### [What you should do]
Which lines of the data contain the string "This"? Copy every one.

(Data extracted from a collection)
--*--
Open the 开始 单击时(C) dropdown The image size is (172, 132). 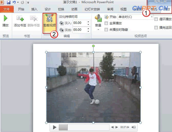pyautogui.click(x=136, y=17)
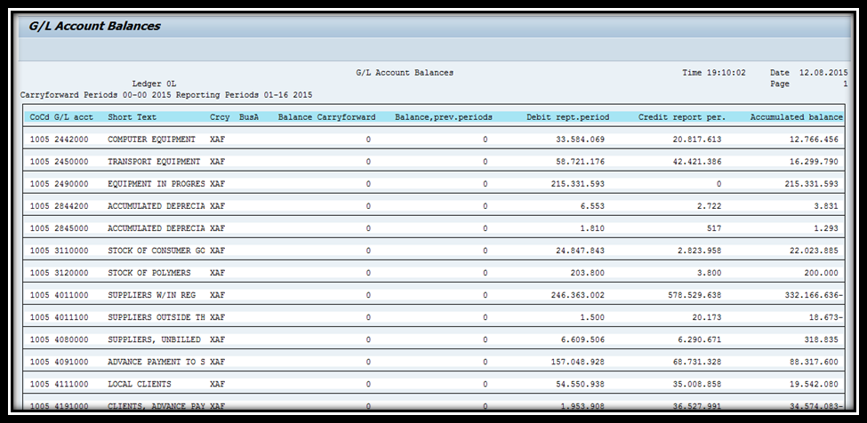Select the 'Balance Carryforward' column header
Viewport: 867px width, 423px height.
326,117
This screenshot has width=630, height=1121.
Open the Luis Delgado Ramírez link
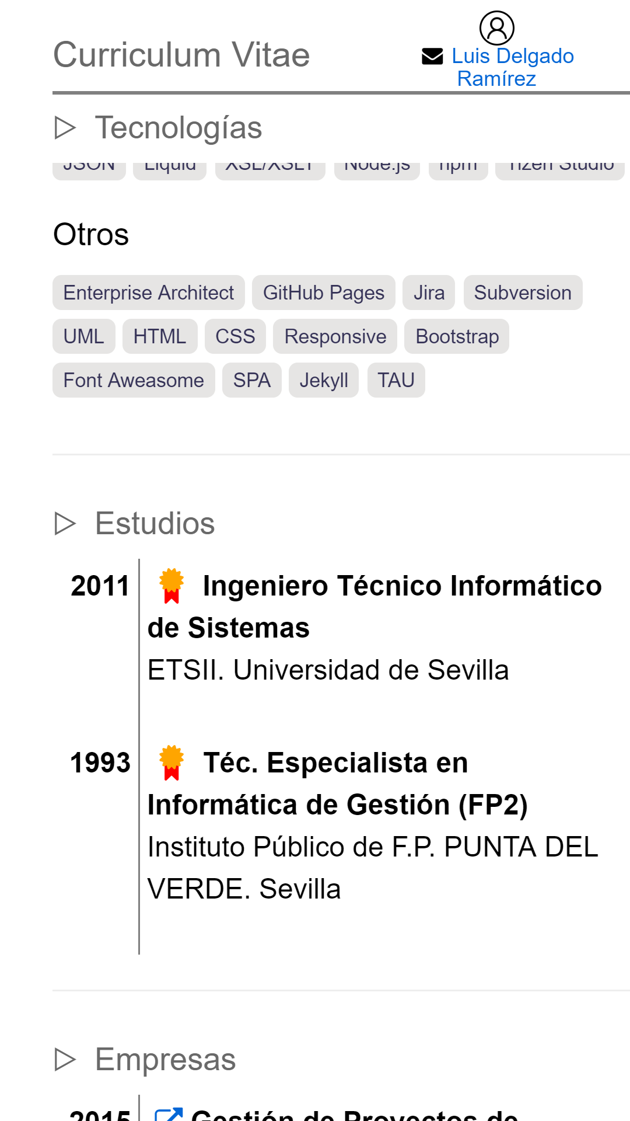coord(512,67)
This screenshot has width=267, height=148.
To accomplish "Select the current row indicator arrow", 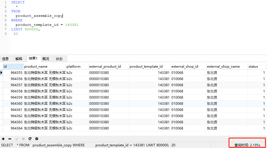I will 1,73.
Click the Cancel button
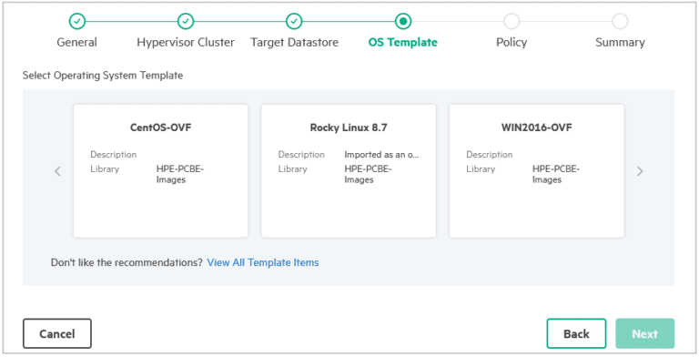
--*--
### [Written response]
This screenshot has width=630, height=1121.
This screenshot has width=267, height=148.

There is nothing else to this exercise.